La tribune des francs-tireurs. Toutes avec tous – La Sociale 12 avril 1871

Un texte d’André Léo à lire en entier ci-dessous.

Dans le même numéro de La Sociale, journal dirigé par André Léo, qui parait pendant la Commune, paraissent deux textes Un appel aux citoyennes de Paris duquel sortira L’union des femmes pour la défense de Paris et les soins aux blessés, et ce texte d’André Léo qui défend la présence des femmes dans les bataillons pour défendre la Commune.
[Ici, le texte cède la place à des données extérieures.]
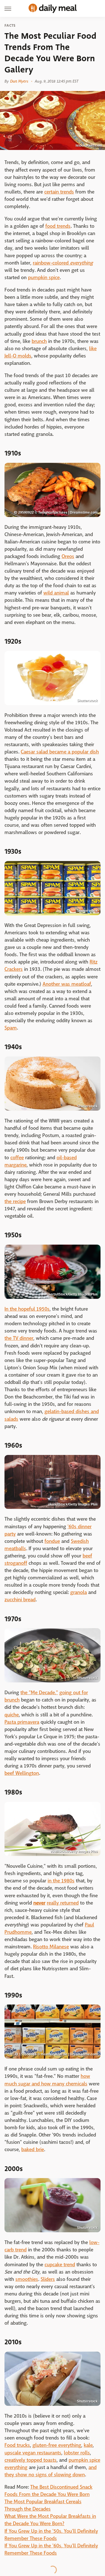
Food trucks (17, 2445)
Si on glorifie aujourd’hui les combattantes, le sujet des femmes au combat fut tout sauf une évidence pour les Communards, dont une partie se méfiait des femmes hors du foyer, s’inscrivant dans la suite de ce qui se pensait et se disait dans le mouvement socialiste. Le texte dit simplement les choses : les femmes ont les mêmes passions que les hommes pour la défense de la liberté et la République, et hommes et femmes ont intérêt ensemble à lutter. Elle avance aussi des arguments “pragmatiques” : le besoin de combattants et la nécessité de ne pas laisser les femmes à la réaction.
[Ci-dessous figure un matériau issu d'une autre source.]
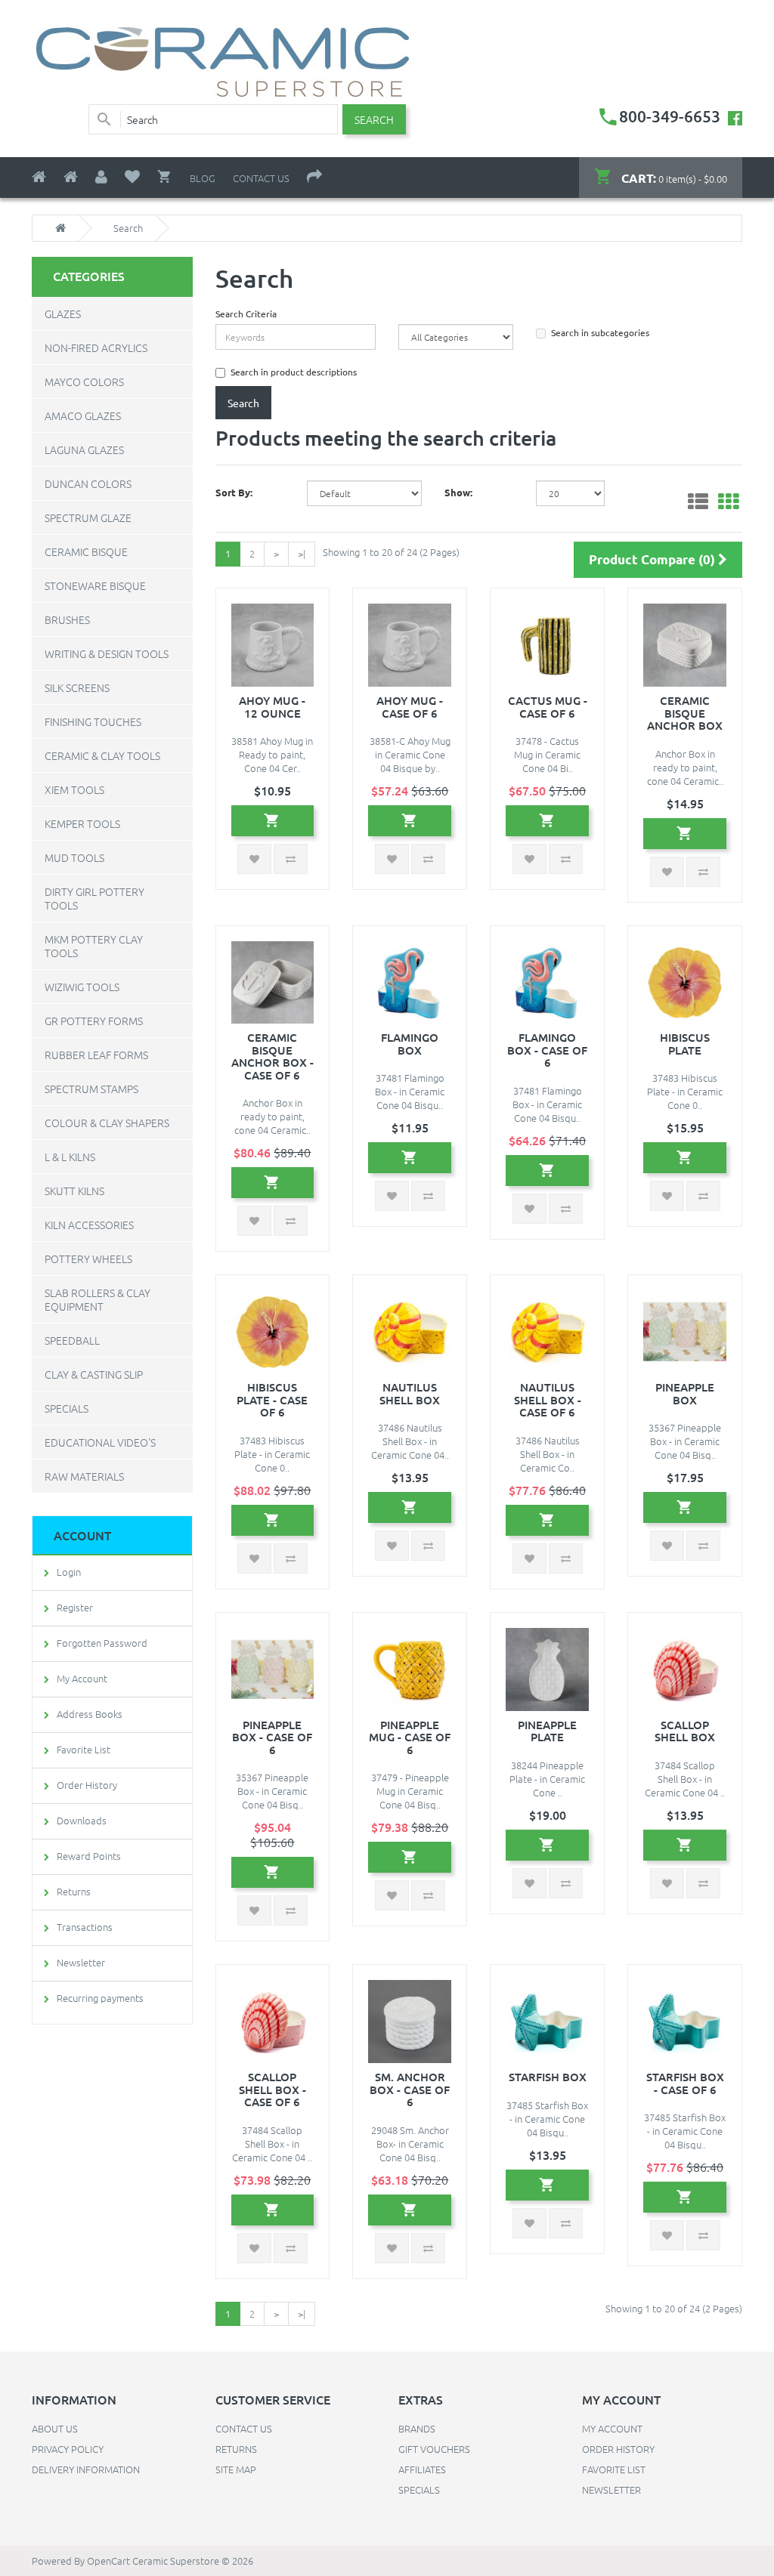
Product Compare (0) (653, 559)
C’est avec ces éléments en tête que nous avons imaginé la chanson “Nous les femmes”, chantée par Gervaise, qui suit justement un bataillon.

Tribune des francs-tireurs, La Sociale 12 avril.

Toutes avec tous

Pendant le premier siège qu’a soutenu Paris contre un ennemi moins barbare, l’élan de la population pour la défense nationale fut, on le sait, d’une vivacité, d’un enthousiasme, qui donnèrent bien du mal à M. Trochu [qui dirige le gouvernement de la défense nationale]. Les femmes, naturellement, y participèrent comme les hommes, et je reçus de nombre d’entre elles des lettres qui m’exprimaient ardemment leur désir de combattre, l’arme à la main, pour la défense de leur ville et de leur patrie.
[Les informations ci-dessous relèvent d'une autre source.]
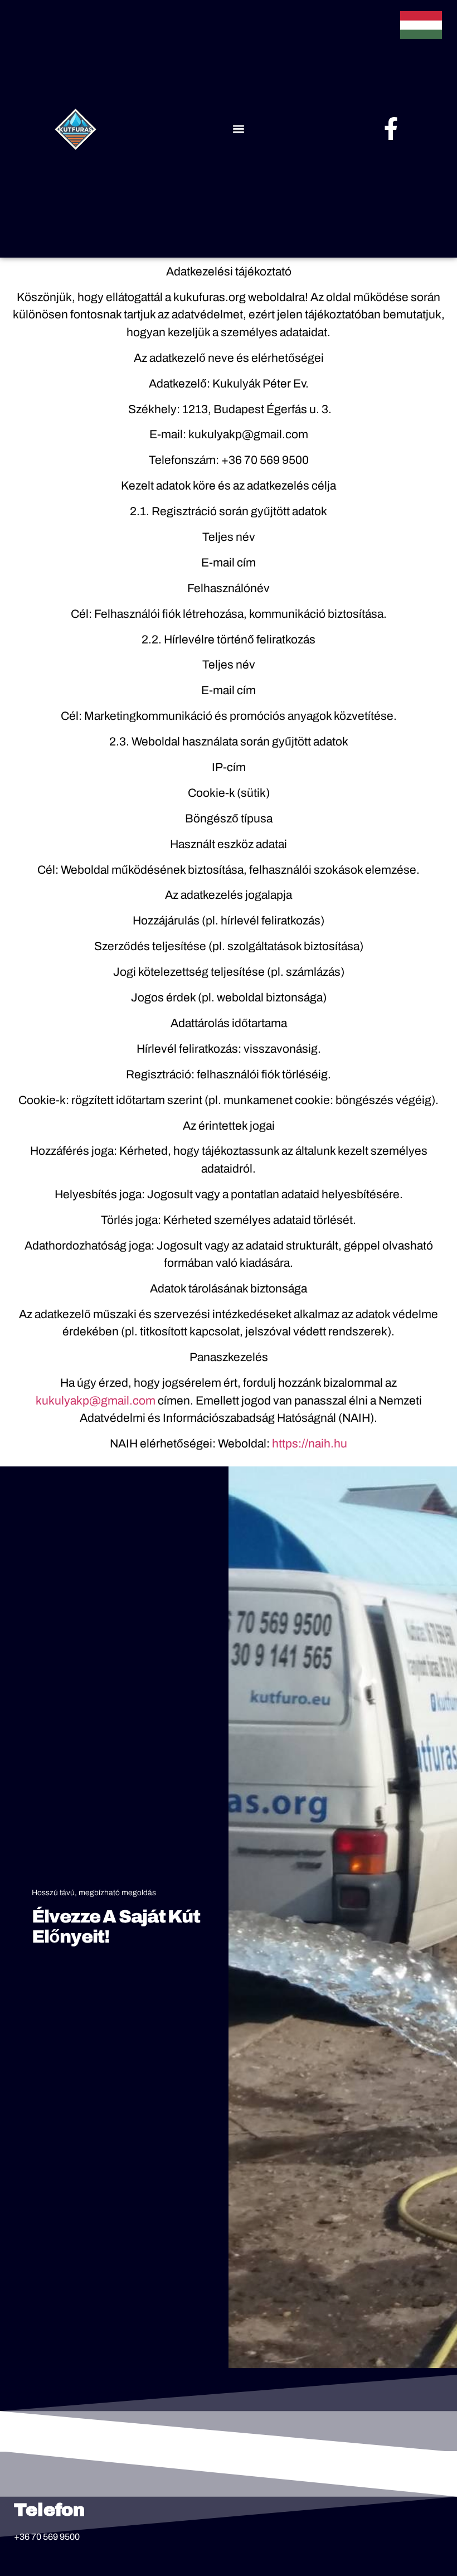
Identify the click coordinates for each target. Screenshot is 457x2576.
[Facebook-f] (391, 128)
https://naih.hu (309, 1443)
Les défenseurs alors ne manquaient pas dans Paris. Il n’y en avait que trop, hélas ! témoin les mobiles. On arrêtait les enrôlements dans la garde nationale et l’on consacrait à tempérer son ardeur toute l’énergie qu’on aurait pu employer à vaincre.

Nul besoin ne se faisait donc sentir d’une légion de femmes et j’engageai mes correspondantes à réserver pour la lutte suprême, pour la bataille des rues, contre l’ennemi, si elle avait lieu, le courage qui les animait.

Malgré tout, parurent bientôt après les affiches vertes faisant appel aux Amazones de la Seine, et les mêmes journaux qui relatèrent à l’occasion l’héroïsme de Jeanne Hachette, criblèrent de traits sarcastiques une telle idée. Elle manquait, en effet, de tact, d’opportunité. A moins du parti pris, il faut reconnaitre que tout grand intérêt excite les mêmes sentiments dans tout cœur humain, et que, à moins d‘être simples phénomènes négatifs, les femmes doivent ressentir forcément en de telles crises les mêmes passions que les hommes.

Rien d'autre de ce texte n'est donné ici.